Potty Politics

If you’re wondering why our bridges collapse, our trains collide, security lines stretch on, and our courtrooms have no judges … it’s because “potty politics” has become a more important legislative issue.

Within families, we all share bathrooms and school kids have largely worked this out for themselves. Anyone who’s ever attended a Broadway show in one of the older theaters is used to the sight of women lining up outside the women’s and men’s rooms during the short intermission. But the latest diversion for some groin-obsessed elder statesmen has become a debate over who gets to use which bathroom.

Obsessing about sexual identity often masks personal gender insecurities, as the former Senator Larry Craig “foot-tapping” incident famously exposed. You may remember Senator Craig of Idaho was a Republican conservative “family values” candidate who was arrested for lewd behavior in an airport men’s room. There have been many such embarrassments on the right (and, yes, on the left as well.) and I confess to a frisson of schadenfreude at each reported incident.

All of which reminds me of when I was first herded into the gym showers at prep school. I was overweight, looked young for my age, and somewhat effeminate. I was terrified but had no option except to stand there among other boys at varying stages of puberty. For some it was a rite of passage; but for many of us, it was mortifying and humiliating. Simple stalls would have allowed the modest among us to shower in private.

The unfortunate bathroom discussion should not be about gender but rather about the essential human attribute of modesty, a virtue deserving of privacy. Bathroom design should offer privacy to those who seek it, regardless of their birth certificate or chosen gender.

Gender policing has no business in nature’s personal functions. Privacy does.

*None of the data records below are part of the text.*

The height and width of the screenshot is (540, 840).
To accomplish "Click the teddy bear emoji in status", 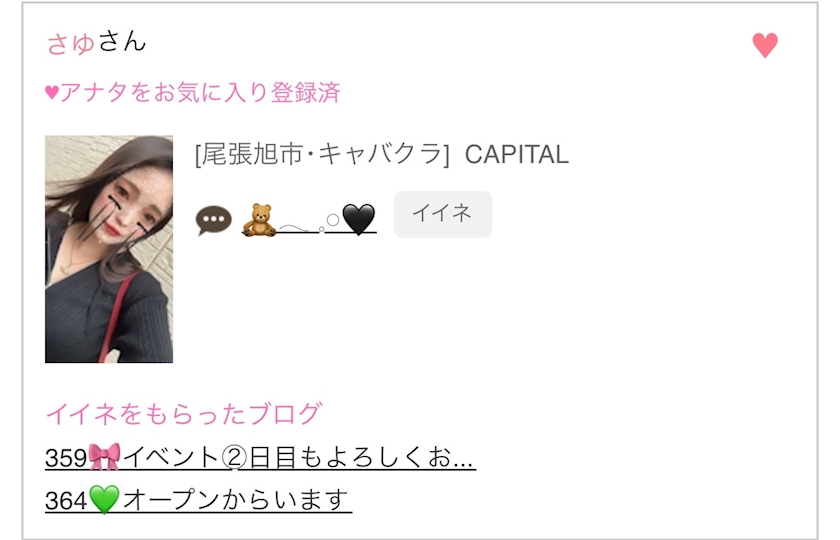I will pyautogui.click(x=259, y=220).
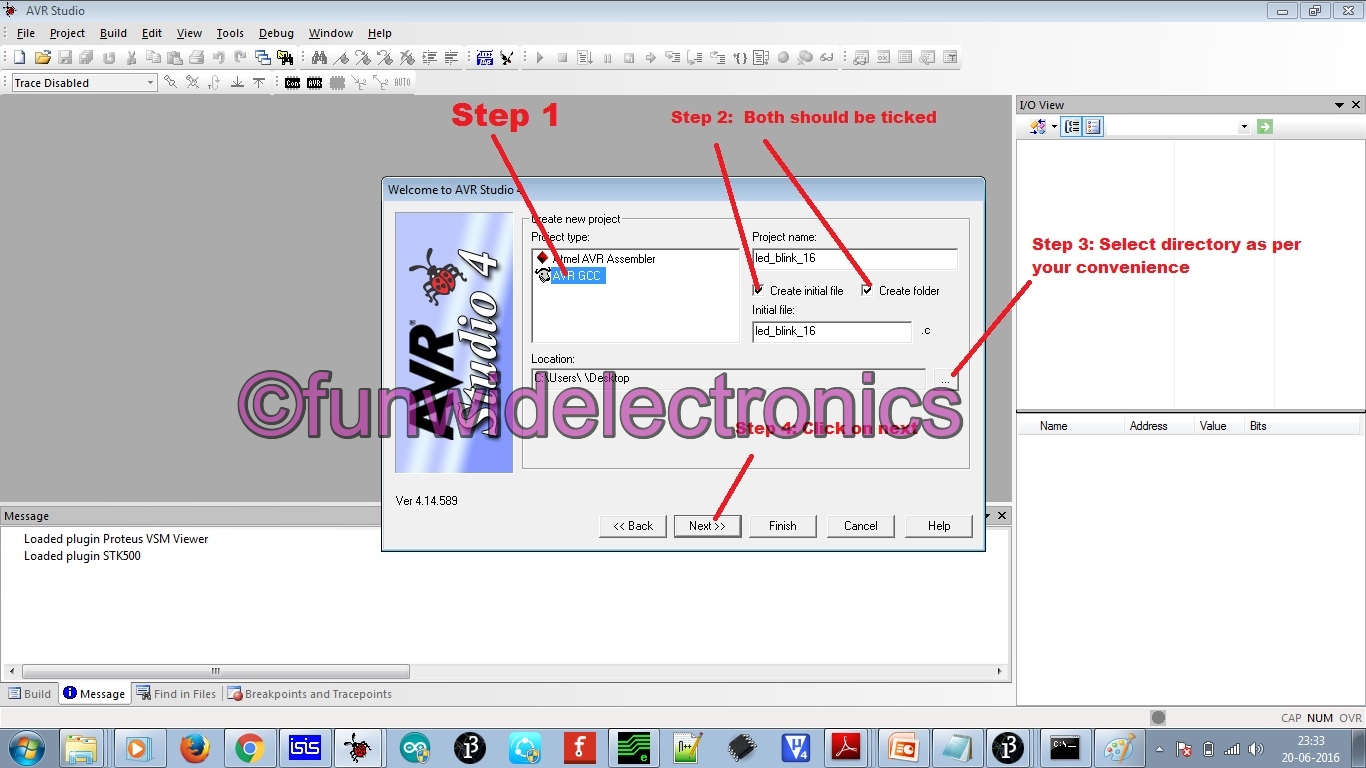Click the Find binoculars icon
Viewport: 1366px width, 768px height.
[x=319, y=57]
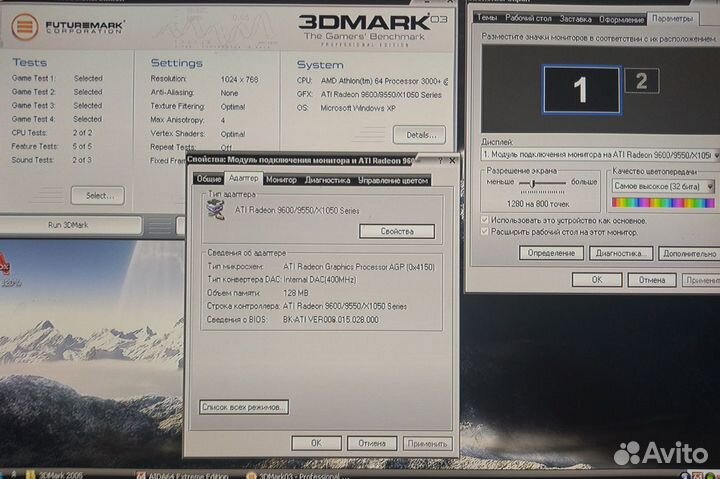Viewport: 720px width, 479px height.
Task: Click monitor 1 icon in display arrangement
Action: pos(580,90)
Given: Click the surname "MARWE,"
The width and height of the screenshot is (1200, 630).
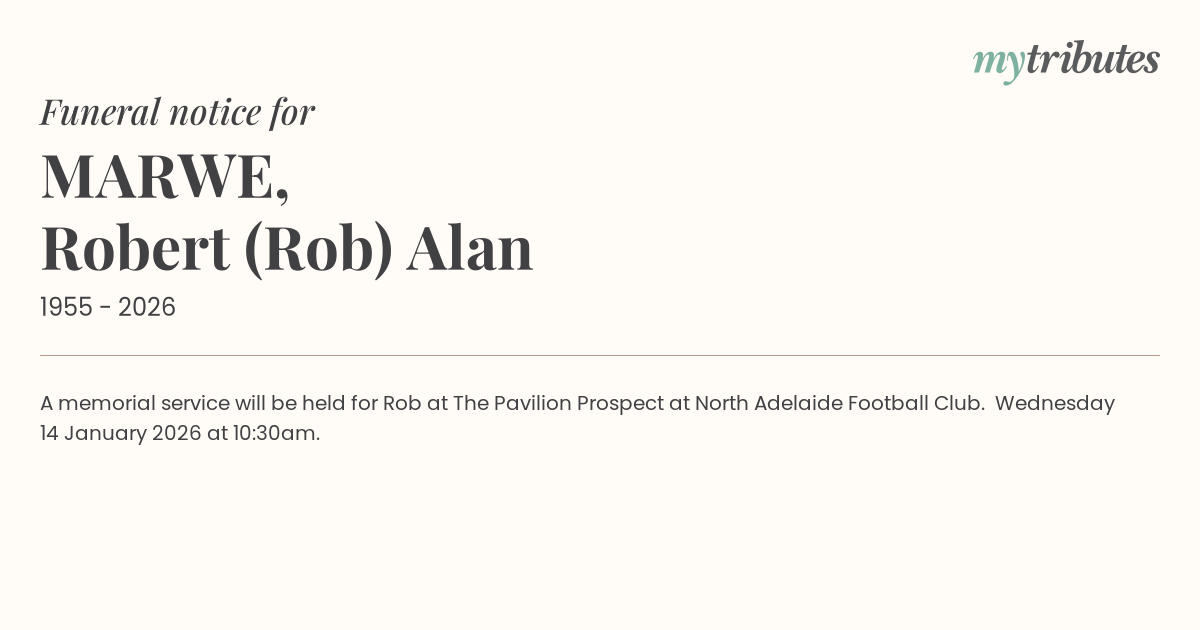Looking at the screenshot, I should click(x=165, y=176).
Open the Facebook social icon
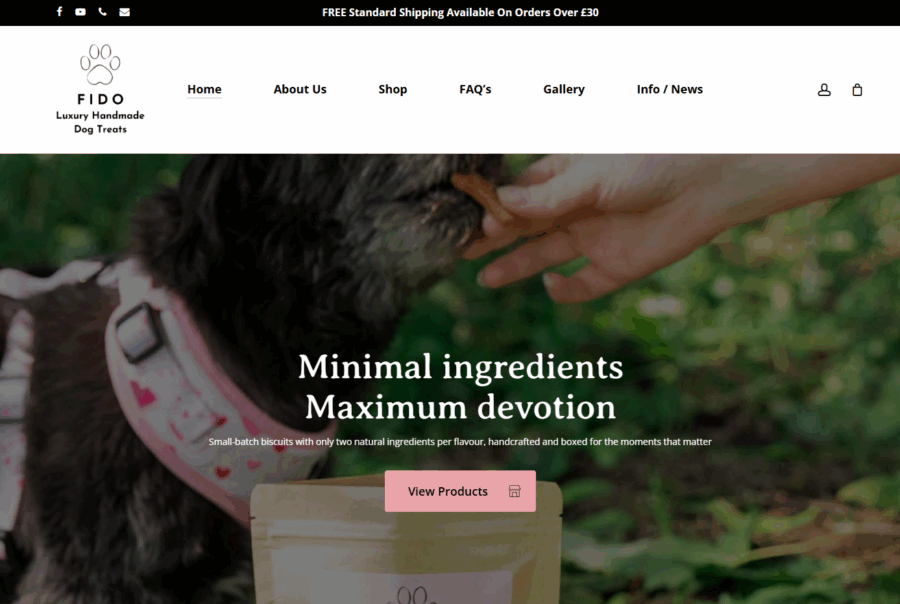This screenshot has height=604, width=900. point(59,11)
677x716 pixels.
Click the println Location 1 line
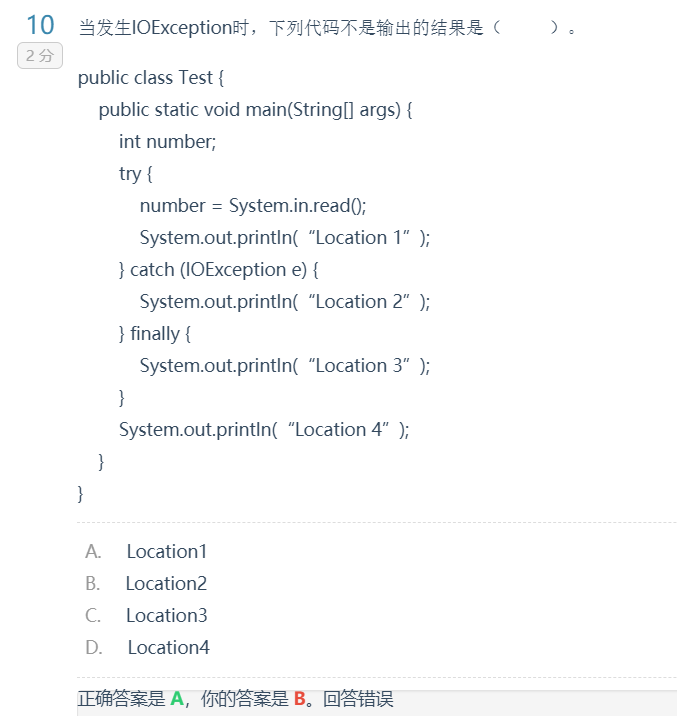[284, 238]
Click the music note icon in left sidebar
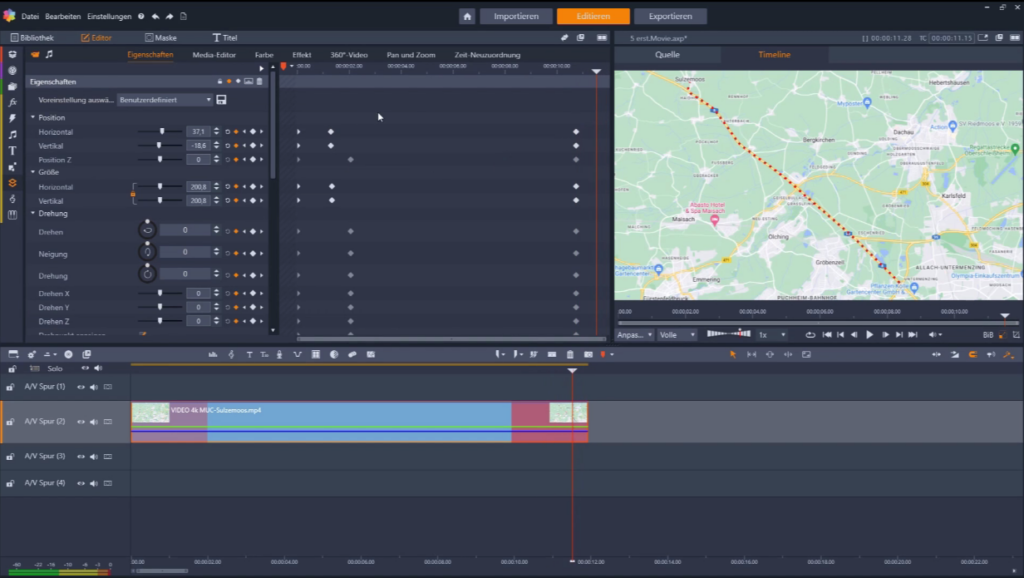This screenshot has width=1024, height=578. point(13,134)
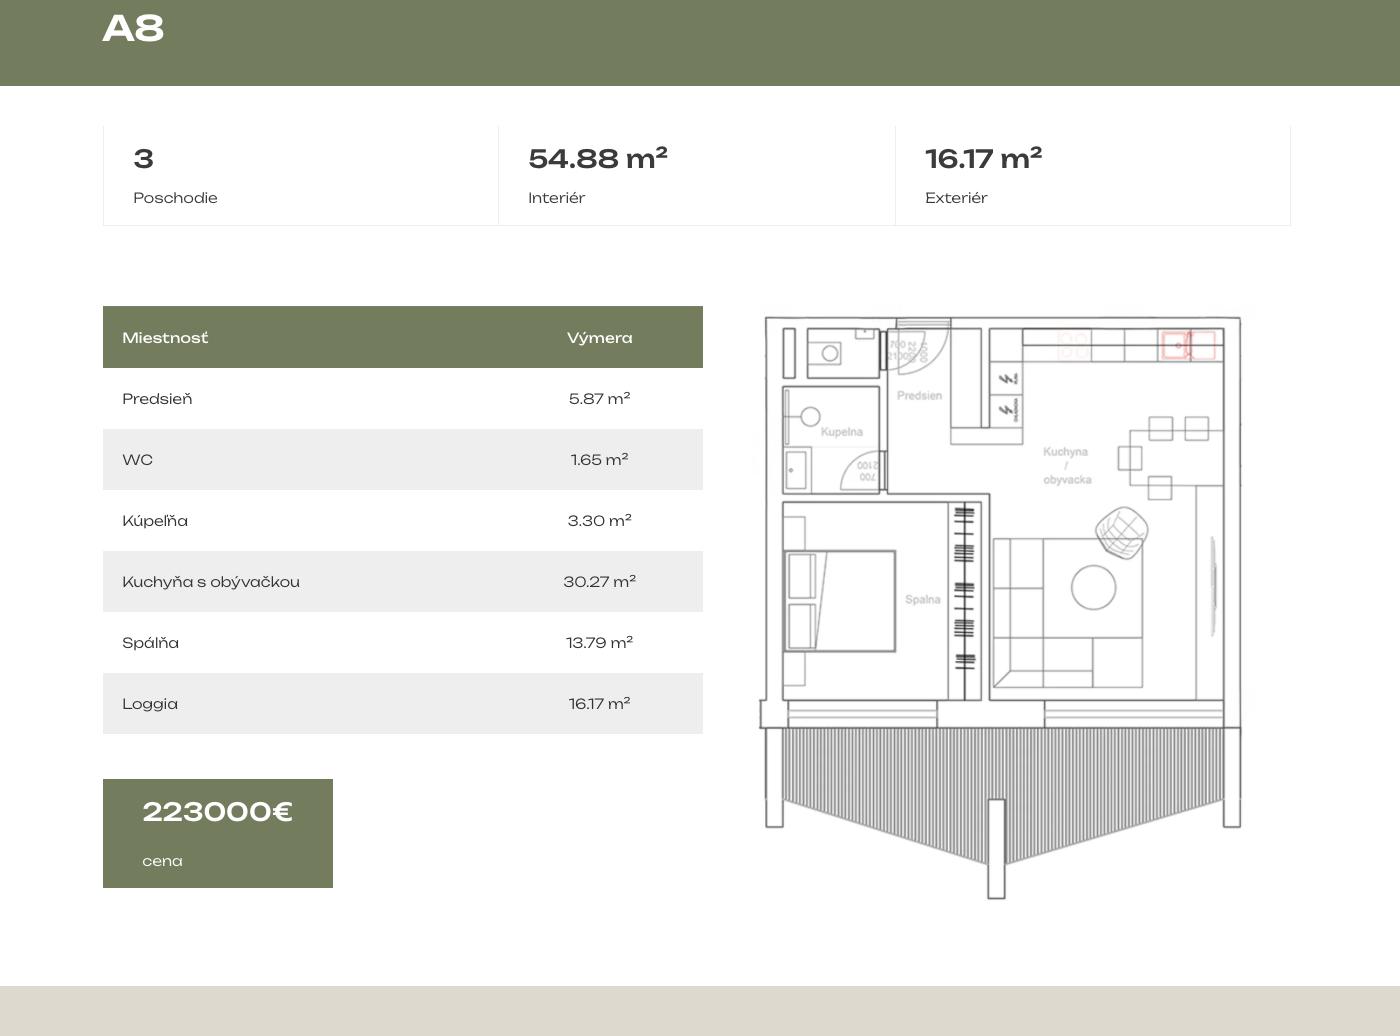
Task: Click the 223000€ price box
Action: pos(218,833)
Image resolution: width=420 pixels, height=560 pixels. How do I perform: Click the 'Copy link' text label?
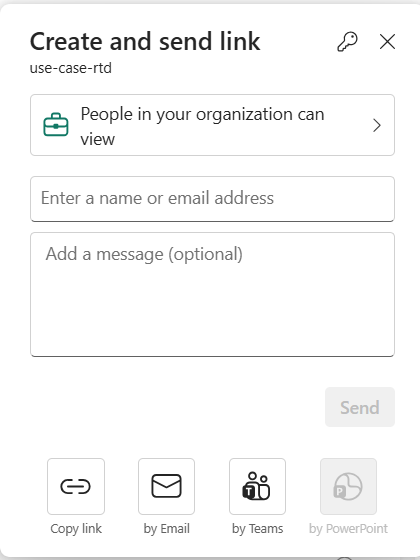76,529
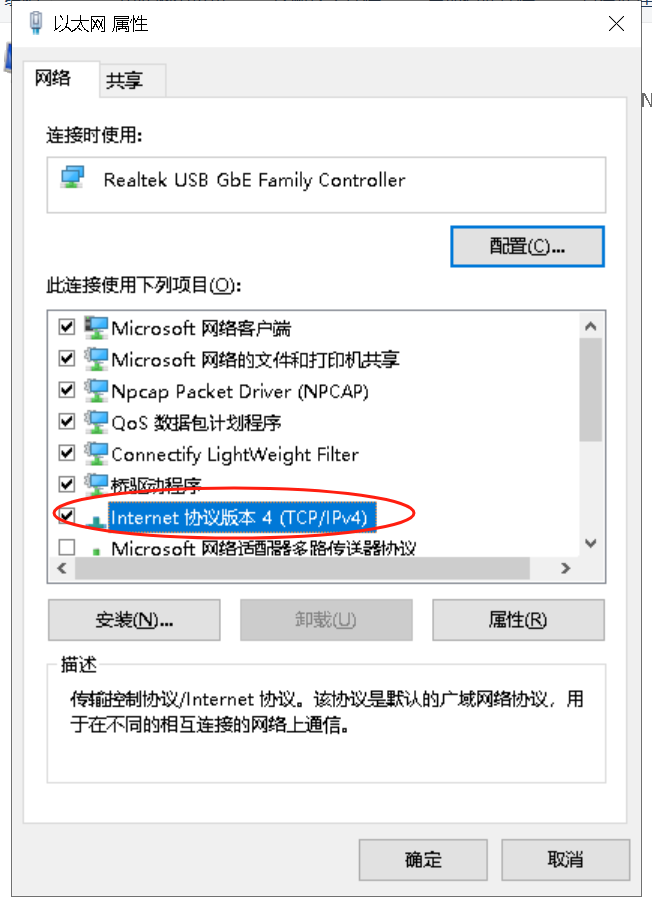This screenshot has width=652, height=907.
Task: Select the Microsoft 网络客户端 item icon
Action: click(x=96, y=327)
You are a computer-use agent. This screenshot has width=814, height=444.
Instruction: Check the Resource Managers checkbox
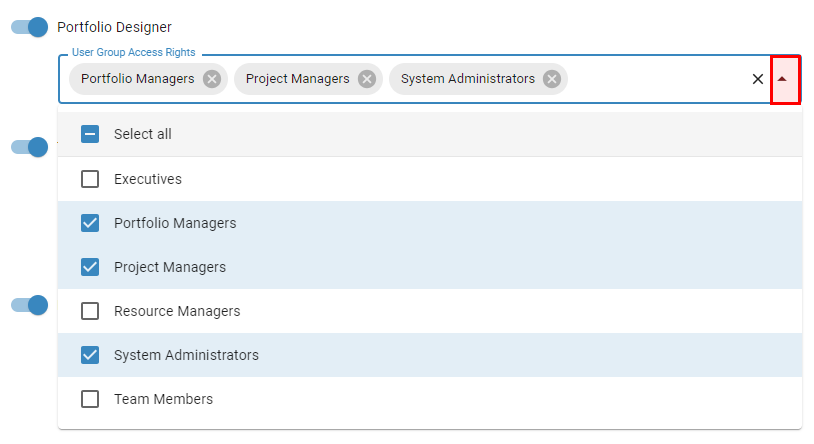tap(90, 311)
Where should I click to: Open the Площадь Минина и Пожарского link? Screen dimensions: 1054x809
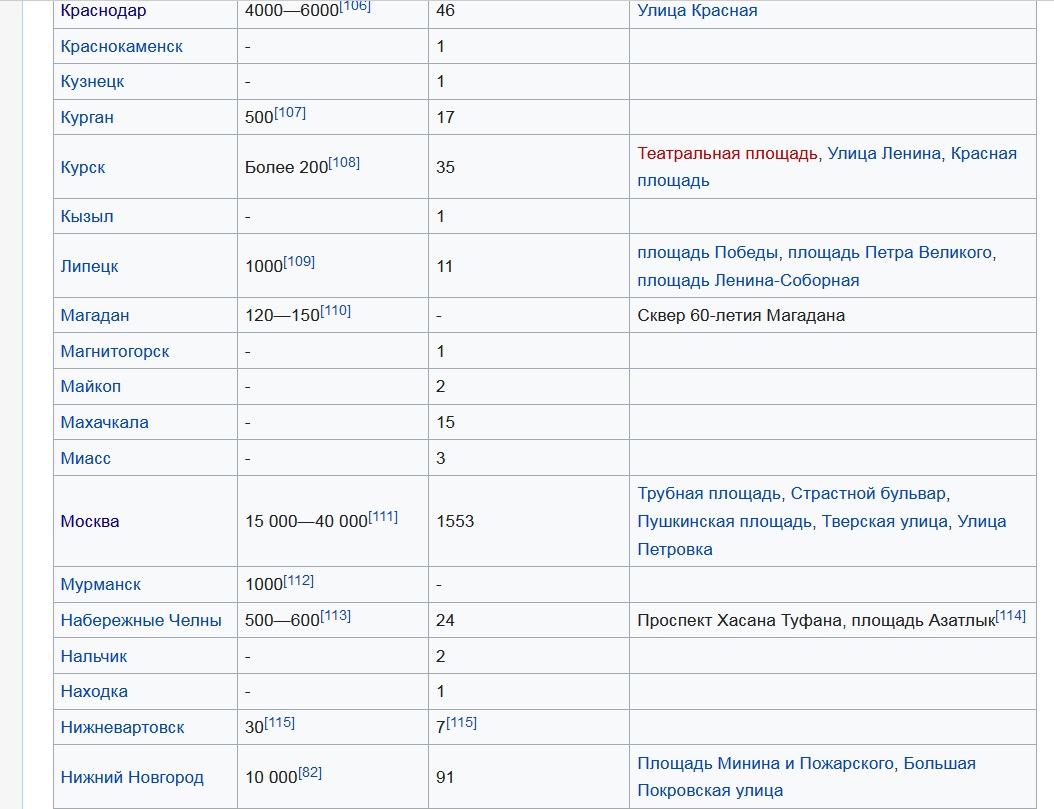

But I doubt Congress would fund public bathroom patrols anyway since they refuse to fund Homeland Security agents for airports, where sexual predators and terrorists are a known threat.

And, speaking of terror, try sitting next to a dyspeptic uncle in an old-time “two-holer” outhouse in the woods, with only a coffee can of wood ash and a pile of neatly torn newspaper strips between you.

Bathroom patrols are as stupid an idea as walling ourselves in at the border. But, alas, stupid ideas abound.